## Exercise instructions
Every line of the entries with the word "name" in it should be shown.

Collected data entries
╭──

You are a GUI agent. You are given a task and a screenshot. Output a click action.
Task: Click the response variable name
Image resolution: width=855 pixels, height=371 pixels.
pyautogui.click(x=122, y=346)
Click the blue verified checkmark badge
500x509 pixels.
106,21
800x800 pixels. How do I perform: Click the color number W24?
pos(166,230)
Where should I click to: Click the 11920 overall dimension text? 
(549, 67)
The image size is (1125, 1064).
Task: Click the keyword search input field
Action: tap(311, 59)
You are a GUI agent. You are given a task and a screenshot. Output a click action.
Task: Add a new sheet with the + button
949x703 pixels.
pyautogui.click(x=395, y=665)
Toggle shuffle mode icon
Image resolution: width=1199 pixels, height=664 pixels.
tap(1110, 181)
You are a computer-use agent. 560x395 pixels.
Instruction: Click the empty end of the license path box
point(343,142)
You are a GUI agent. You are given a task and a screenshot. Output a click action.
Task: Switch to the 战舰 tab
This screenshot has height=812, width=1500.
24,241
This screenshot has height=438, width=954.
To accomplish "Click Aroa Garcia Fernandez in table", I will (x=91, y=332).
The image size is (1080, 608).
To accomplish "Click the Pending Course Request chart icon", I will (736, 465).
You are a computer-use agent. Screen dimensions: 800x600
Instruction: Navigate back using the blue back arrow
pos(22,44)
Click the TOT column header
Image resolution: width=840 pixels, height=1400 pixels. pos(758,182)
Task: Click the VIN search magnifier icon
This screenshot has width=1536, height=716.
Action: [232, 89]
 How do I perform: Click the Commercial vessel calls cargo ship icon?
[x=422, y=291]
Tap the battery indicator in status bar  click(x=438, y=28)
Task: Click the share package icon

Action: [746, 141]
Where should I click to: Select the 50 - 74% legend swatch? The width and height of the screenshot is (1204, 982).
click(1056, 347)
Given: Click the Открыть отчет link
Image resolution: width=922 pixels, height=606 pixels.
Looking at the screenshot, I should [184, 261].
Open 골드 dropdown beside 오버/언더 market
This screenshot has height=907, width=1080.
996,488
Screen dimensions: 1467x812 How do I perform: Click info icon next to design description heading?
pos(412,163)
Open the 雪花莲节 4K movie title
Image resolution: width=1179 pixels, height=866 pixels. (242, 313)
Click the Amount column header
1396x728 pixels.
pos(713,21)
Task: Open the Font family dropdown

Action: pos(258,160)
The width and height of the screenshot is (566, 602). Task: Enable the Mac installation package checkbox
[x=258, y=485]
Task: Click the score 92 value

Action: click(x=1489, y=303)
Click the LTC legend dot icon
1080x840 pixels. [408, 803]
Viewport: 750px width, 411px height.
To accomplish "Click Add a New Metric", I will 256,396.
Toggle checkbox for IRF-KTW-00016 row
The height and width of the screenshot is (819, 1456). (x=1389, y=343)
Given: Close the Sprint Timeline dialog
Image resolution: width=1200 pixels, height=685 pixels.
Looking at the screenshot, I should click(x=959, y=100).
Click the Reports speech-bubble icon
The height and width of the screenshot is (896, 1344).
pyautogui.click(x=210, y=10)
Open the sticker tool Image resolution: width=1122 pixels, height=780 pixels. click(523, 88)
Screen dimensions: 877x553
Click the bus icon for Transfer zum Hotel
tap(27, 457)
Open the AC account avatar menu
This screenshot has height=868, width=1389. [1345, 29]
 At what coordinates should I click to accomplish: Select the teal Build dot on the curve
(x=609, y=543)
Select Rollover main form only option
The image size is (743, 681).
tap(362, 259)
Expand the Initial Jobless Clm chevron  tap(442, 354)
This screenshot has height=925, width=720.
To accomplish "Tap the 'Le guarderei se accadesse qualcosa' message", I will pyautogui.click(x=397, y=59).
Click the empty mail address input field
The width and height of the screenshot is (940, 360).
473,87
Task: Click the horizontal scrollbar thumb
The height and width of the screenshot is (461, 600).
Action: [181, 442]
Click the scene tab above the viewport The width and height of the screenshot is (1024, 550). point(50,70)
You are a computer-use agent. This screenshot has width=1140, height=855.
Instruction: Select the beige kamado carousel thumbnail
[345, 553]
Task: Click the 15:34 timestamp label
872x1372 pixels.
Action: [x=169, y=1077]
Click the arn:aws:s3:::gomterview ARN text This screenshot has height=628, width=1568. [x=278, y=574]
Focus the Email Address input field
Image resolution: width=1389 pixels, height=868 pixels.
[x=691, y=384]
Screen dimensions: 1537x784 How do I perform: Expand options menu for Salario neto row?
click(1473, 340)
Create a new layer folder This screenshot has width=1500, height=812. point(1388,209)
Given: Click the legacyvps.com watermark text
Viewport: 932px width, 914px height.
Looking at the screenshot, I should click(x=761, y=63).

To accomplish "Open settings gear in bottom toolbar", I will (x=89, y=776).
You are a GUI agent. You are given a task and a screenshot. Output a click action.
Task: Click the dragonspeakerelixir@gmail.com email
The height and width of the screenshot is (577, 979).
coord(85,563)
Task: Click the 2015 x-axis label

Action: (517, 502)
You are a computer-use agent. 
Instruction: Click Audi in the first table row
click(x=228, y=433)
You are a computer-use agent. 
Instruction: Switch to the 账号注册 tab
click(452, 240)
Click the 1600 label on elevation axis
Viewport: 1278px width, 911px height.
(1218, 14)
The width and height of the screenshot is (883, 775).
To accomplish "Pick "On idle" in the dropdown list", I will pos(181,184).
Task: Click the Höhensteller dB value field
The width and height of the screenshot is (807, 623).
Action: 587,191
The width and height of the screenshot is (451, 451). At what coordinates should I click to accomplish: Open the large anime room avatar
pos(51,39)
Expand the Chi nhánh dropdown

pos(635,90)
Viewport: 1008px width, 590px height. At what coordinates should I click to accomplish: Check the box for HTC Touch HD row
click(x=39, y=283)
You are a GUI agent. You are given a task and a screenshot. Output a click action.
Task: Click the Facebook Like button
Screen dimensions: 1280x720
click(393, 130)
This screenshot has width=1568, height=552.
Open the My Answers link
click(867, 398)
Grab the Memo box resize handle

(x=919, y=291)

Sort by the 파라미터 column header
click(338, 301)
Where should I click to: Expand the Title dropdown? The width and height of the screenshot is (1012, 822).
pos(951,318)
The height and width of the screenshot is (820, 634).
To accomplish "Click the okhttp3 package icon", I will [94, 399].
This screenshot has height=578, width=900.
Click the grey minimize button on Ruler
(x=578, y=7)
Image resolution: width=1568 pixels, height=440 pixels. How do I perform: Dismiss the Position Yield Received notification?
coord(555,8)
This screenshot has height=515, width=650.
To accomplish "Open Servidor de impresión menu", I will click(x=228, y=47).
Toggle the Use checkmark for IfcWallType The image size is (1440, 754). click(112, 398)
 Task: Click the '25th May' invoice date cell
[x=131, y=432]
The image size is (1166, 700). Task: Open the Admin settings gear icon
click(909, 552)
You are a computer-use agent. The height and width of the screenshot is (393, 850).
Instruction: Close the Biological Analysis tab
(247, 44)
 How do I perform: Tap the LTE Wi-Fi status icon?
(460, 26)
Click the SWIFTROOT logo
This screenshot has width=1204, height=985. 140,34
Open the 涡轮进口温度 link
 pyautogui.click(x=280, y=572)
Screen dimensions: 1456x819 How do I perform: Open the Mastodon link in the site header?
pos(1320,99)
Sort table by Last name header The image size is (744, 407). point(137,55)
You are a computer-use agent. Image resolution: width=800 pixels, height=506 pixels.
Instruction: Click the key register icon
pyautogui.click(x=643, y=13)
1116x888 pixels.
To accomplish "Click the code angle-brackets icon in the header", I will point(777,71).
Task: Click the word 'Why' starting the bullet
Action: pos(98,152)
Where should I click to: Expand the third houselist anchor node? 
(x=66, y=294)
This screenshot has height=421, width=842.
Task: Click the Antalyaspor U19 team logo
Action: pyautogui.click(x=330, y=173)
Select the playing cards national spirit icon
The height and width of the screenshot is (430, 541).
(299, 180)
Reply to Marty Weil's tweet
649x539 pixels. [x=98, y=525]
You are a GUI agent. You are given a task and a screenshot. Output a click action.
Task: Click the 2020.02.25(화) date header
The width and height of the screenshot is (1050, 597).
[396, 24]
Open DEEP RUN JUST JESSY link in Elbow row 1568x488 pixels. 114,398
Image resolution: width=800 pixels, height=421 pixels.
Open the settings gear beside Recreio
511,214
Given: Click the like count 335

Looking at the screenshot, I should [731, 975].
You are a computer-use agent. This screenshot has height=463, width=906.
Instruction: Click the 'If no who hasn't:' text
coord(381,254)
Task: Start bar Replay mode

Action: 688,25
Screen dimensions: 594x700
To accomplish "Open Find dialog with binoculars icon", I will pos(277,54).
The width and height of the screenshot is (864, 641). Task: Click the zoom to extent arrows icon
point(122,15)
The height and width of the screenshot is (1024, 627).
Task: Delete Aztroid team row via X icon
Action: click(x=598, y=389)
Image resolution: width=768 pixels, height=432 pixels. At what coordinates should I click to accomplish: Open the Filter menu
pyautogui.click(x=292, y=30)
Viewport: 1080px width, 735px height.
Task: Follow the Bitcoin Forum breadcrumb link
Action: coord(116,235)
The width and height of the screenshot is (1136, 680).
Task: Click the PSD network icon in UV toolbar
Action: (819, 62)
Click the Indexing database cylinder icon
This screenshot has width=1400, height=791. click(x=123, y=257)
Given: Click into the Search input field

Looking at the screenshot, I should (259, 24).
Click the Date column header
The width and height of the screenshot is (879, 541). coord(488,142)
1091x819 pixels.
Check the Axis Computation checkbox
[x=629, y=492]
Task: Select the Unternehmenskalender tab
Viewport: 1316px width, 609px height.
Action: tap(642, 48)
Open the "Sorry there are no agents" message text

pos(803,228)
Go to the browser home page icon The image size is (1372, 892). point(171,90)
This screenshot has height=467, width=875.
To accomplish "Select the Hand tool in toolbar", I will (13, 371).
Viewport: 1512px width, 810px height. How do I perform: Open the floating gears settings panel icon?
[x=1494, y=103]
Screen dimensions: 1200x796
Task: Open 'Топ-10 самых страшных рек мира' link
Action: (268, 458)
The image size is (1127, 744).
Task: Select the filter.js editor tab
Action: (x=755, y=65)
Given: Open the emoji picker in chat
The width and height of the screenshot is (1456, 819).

╰──

## Solved exercise
Task: Click the response variable name
Sort table by Last name header The image size is (744, 407). point(137,55)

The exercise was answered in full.